Además, el modelo populista necesita un villano para funcionar. La culpa de que las cosas no mejoren nunca es de una política pública fallida, sino de un sabotaje de los “conservadores”, la “prensa vendida” o la “oligarquía rapaz”. Es un guion muy conveniente porque exime al gobierno de cualquier autocrítica. Pero esta simplificación de la realidad se vuelve una trampa. Impide ver que un país es un mecanismo complejo y que no todos los problemas se solucionan con transferencias directas o señalando a un nuevo enemigo cada mañana en una conferencia.

Aquí es donde la figura de Salinas Pliego, nos guste o no, funciona como un aguijón. Su voz estridente, motivada por el más puro interés personal, es una de las pocas con un megáfono lo suficientemente grande como para gritar una verdad incómoda que el populismo prefiere ignorar: los programas sociales no se pagan solos.

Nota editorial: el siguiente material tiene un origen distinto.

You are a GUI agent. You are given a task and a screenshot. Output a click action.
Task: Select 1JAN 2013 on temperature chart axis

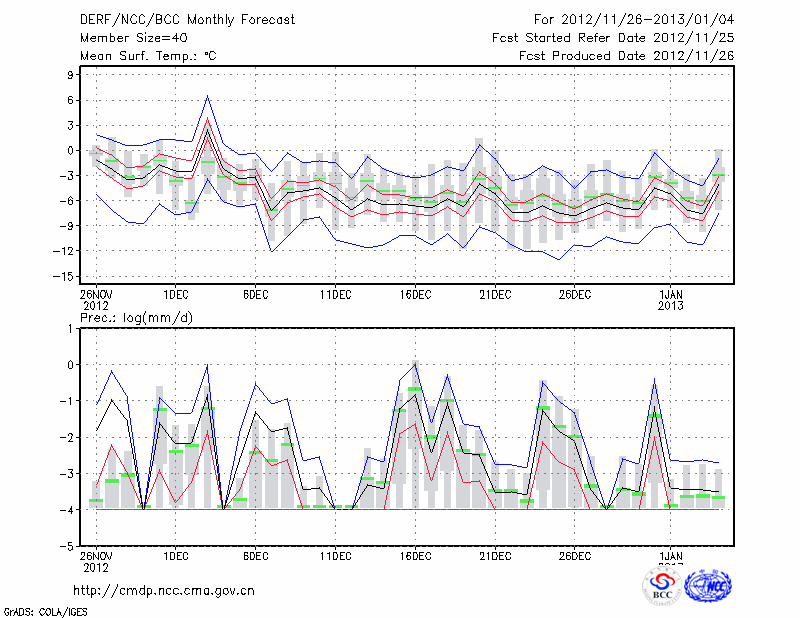pyautogui.click(x=671, y=299)
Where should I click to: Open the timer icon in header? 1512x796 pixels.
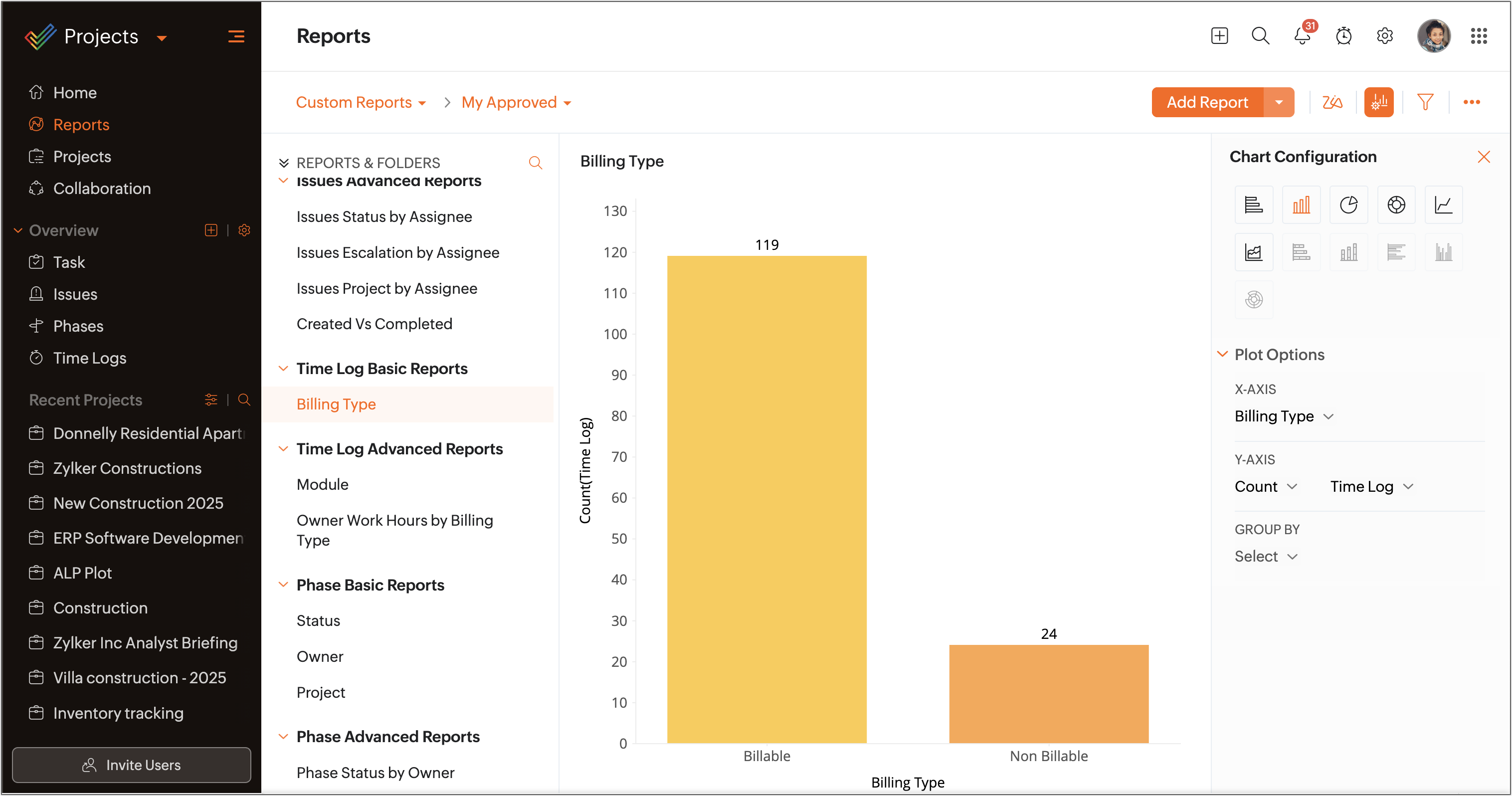[1343, 36]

La justicia social es un objetivo noble, pero sin un motor económico que la financie, es un cheque sin fondos. Su discurso, aunque a ratos parezca una caricatura, obliga al gobierno y a sus seguidores a confrontar el gran pendiente de su proyecto.

Esta obsesión por concentrar todo en el Estado también termina por asfixiar. El gobierno se vuelve el único actor legítimo: es el constructor, el banquero, el educador, el proveedor. Y todo lo que no provenga de él se vuelve sospechoso. Se aplaude la iniciativa del Estado, pero se castiga con impuestos y burocracia la iniciativa del ciudadano. Se crea una cultura de la dependencia donde la gente espera que el gobierno le resuelva todo, en lugar de generar las condiciones para que la gente se resuelva sus propios problemas.

No, Salinas Pliego probablemente no es el presidente que México necesita. Su visión de la sociedad parece más un diagrama de flujo de sus empresas que un proyecto de nación. Pero su irrupción en la arena política, su amenaza de competir, quizá sí sea el electrochoque que necesita el populismo para moderarse. Para entender que no se puede tener bienestar social sin inversión, y que no habrá inversión si se sigue viendo al empresario como el enemigo a vencer.

Quizá no hay que simpatizar con el mensajero, pero sí vale la pena escuchar la parte del mensaje que nadie más se atreve a gritar tan fuerte, aunque sea para entender las deudas de un modelo que, sin contrapesos, corre el riesgo de ahogarse en su propia soberbia.

Ahí se las dejo y pronto nos leemos. Ojalá que mañana, ya saben por qué.